Pas de lettre pour le colonel
(Grasset/poche, 2004, 127 pages)
Tous ceux et celles qui n'ont encore rien lu de cet auteur, si vous ne voulez pas vous engager
dans un pavé du style Cent ans de solitude ou L'Amour au temps du
choléra, je vous conseille de commencer votre exploration par ce roman très
court. Il annonce bien les thèmes de prédilection chers à Marquez et vous
y découvrirez tout son génie de la narration.

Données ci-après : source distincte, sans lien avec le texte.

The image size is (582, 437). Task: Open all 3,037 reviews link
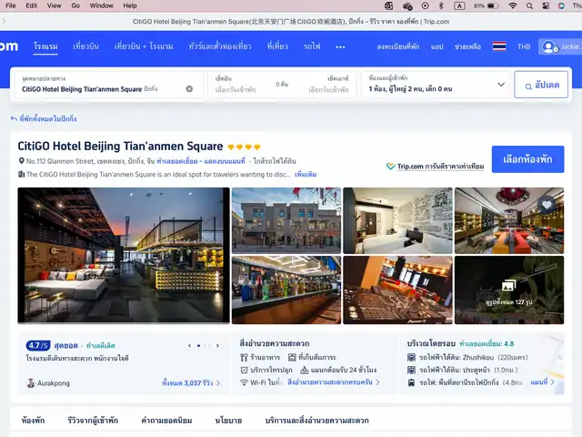[x=190, y=383]
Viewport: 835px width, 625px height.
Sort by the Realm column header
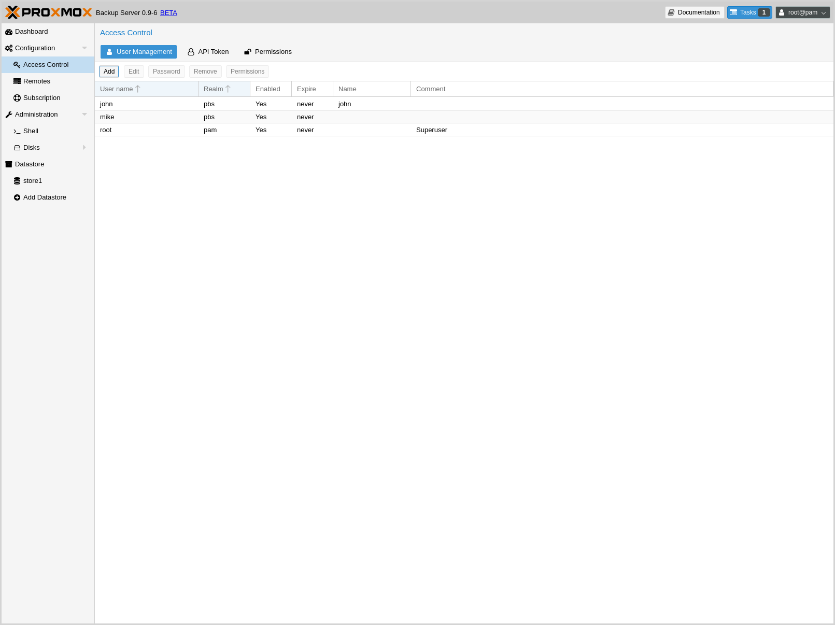[x=214, y=89]
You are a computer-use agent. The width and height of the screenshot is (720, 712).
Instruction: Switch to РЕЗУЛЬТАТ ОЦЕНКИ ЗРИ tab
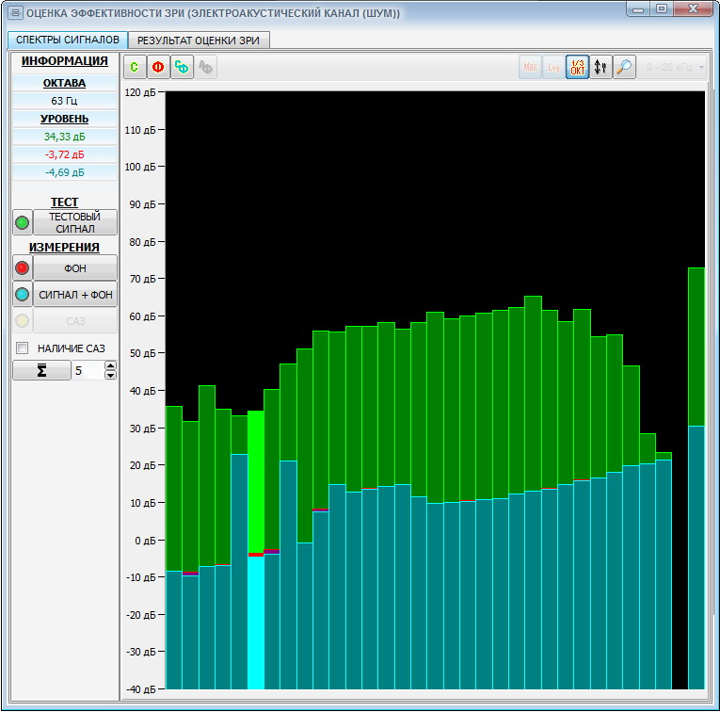pos(200,40)
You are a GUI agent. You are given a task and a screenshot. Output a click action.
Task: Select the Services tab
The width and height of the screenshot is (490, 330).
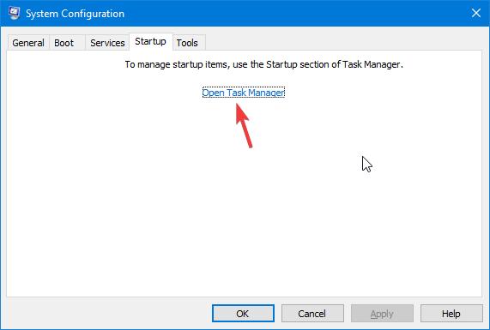pyautogui.click(x=107, y=43)
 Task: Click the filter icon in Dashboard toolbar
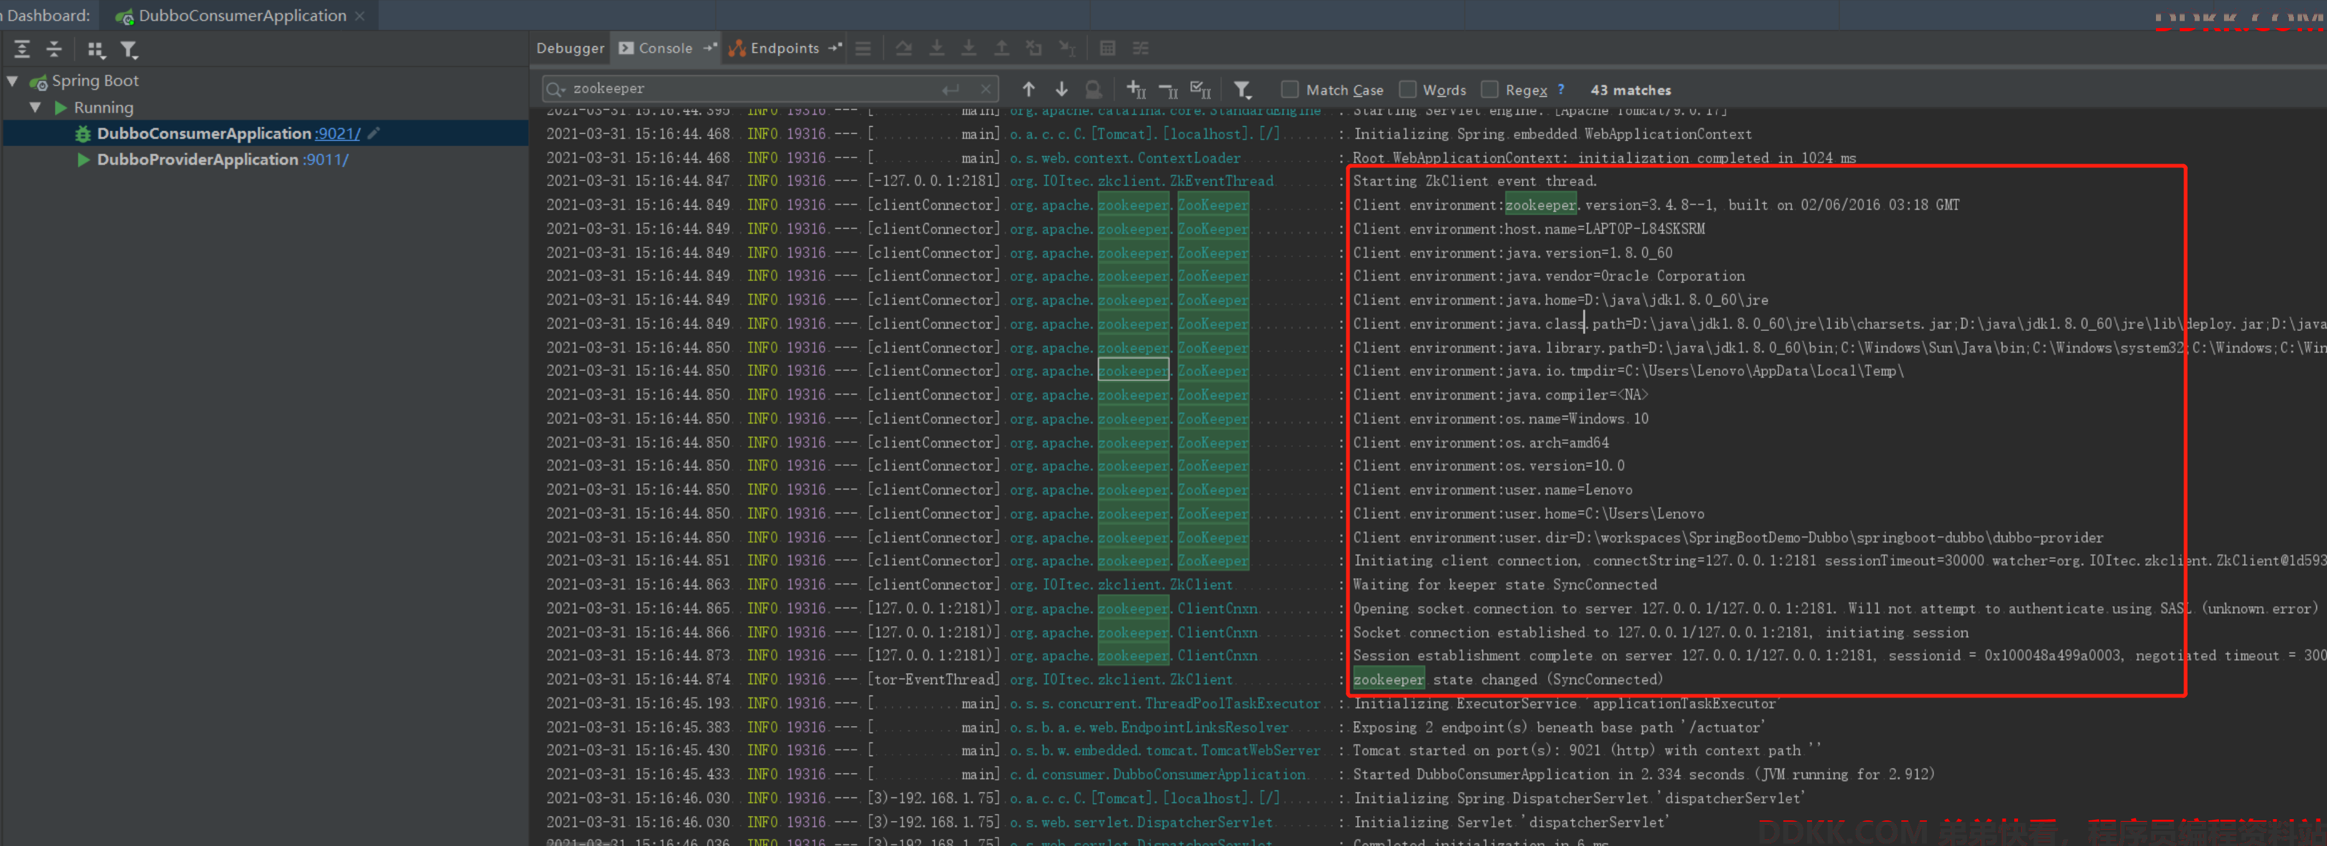[x=129, y=50]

En deux mots: un vieux colonel à la retraite vit dans le dénuement et la pauvreté
la plus totale en compagnie de sa femme asthmatique. Ils survivent tous les deux en
espérant depuis 20 ans recevoir une lettre qui leur confirmerait l'allocation d'une
pension d'ancien combattant qui leur permettrait de finir leurs vieux jours sainement.
Le plus touchant dans cette histoire, c'est la dignité du colonel et l'amour partagé
de ce couple aux réparties délicieuses. Une approche du temps qui existe ou pas,
cette impossibilité à appréhender l'avenir.
Le plus cocasse est la présence d'un coq de combat dans lequel reposent tous les espoirs
de rentrée d'argent si la lettre n'arrive pas.
C'est simple, c'est un joyau d'une simplicité déroutante!